This commitment continued to echo for decades in the notion that evolution does not depend on new mutations, a doctrine repeated in textbooks, e.g.,

“In practically all populations, however, the role of new mutations is not of immediate significance” (p. 464)

Strickberger MW. 1990. Evolution. Boston: Jones and Bartlett Publishers.

Thus, the SGFT was not merely a modeling convention — it was not just a technique used by mathematicians to make the equations easy to solve. Instead, the formal models and the conception of forces as mass-action pressures came together with a verbal theory about how evolution actually works in nature, and this integrated theory provided a basis to reject, not just orthogenesis, but mutationism in the sense of evolution via new mutations, i.e., mutation proposes, selection disposes (decides).

Even more broadly, the SGFT underlies the grand Synthesis claims noted earlier (Futuyma, 1988): restoring neo-Darwinism, sweeping away all rivals, and providing a unified framework for scientists in various disciplines to address evolution.
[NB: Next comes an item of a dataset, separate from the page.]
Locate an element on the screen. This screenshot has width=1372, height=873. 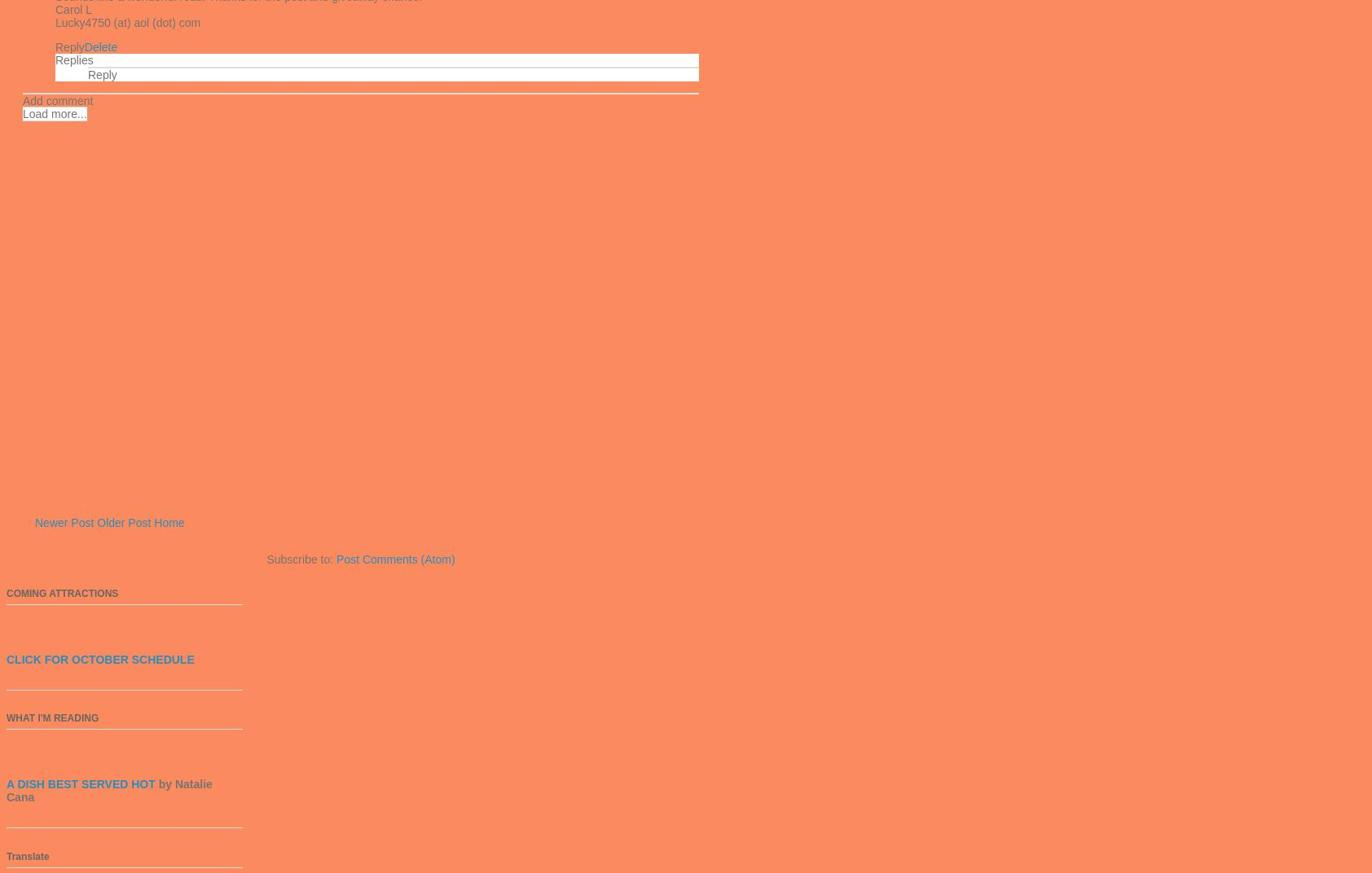
'by Natalie Cana' is located at coordinates (108, 790).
Yet, evolution in nature does not have to follow the SGFT. As stated earlier, an evolutionary process that depends on events of introduction — events of mutation that introduce a new allele, or events of mutation-and-altered-development that introduce a new phenotype — is subject to biases in the introduction process, by a simple “first come, first served” logic.

The logic of this theory was demonstrated by Yampolsky and Stoltzfus (2001) using a population-genetic model with 2 loci and 2 alleles. From the starting ab population, mutations with rates u1 and u2 introduce the beneficial genotypes Ab or aB, with a mutation bias favoring aB with magnitude B = u2 / u1 and with a greater fitness advantage (here, 2-fold) favoring Ab. The lines in the plot below all go up from left to right, indicating that the bias in outcomes (frequency of evolving aB relative to Ab) increases with the bias in mutation. The smaller populations show the degree of bias expected under origin-fixation dynamics (dashed line).
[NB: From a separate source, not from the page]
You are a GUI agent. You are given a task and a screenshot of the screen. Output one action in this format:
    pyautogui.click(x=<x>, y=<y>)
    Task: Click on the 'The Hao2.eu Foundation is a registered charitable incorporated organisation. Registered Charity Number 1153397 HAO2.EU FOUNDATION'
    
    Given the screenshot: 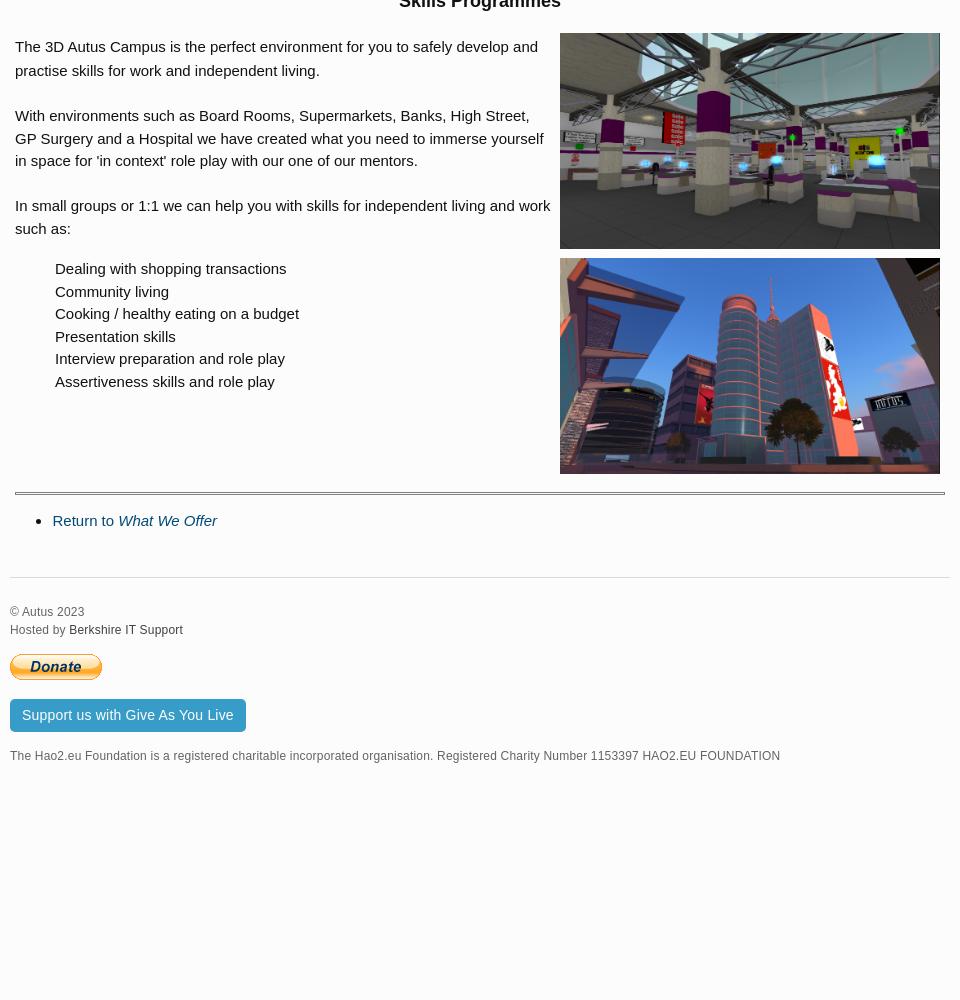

A distinctive prediction of this theory is that the influence of mutation biases does not require neutrality or high mutation rates (contra Haldane 1927), but will emerge (under the right conditions) from biases in ordinary types of nucleotide mutations, e.g., transition-transversion bias. This effect has been demonstrated conclusively in the past few years in both laboratory adaptation and in cases of natural adaptation (in diverse taxa) traced to the molecular level (for review, see Gomez, et al. 2020 or Stoltzfus, 2019).

[Figure legend: The observed transition-transversion ratio among parallel adaptive changes is significantly higher than the null 1:2 ratio (Stoltzfus and McCandlish, 2017). This pattern is consistent with the theory of biases in the introduction process, but not with the mutation pressure theory of Haldane and Fisher.]

Thus, a causal link between tendencies of variation and tendencies of evolution is theoretically possible and is actually observed. This result refutes a key argument from the mid-20th-century orthodoxy: internalist theories that attempt to link evolutionary tendencies to internal tendencies of variation are not inherently incompatible with Mendelian population genetics, but only with the SGFT (see note 2).

Repercussions

So far, we have established that the Haldane-Fisher argument is unsound theoretically, and that its conclusion is contradicted empirically. Haldane’s (1927) conclusion, even when considered narrowly, does not provide correct guidance for reasoning about evolution, e.g., when we see mutational patterns in molecular evolution, we cannot assume that this must reflect high mutation rates or neutral evolution. And the broad application of the Haldane-Fisher argument as a cudgel against internalism is wildly wrong.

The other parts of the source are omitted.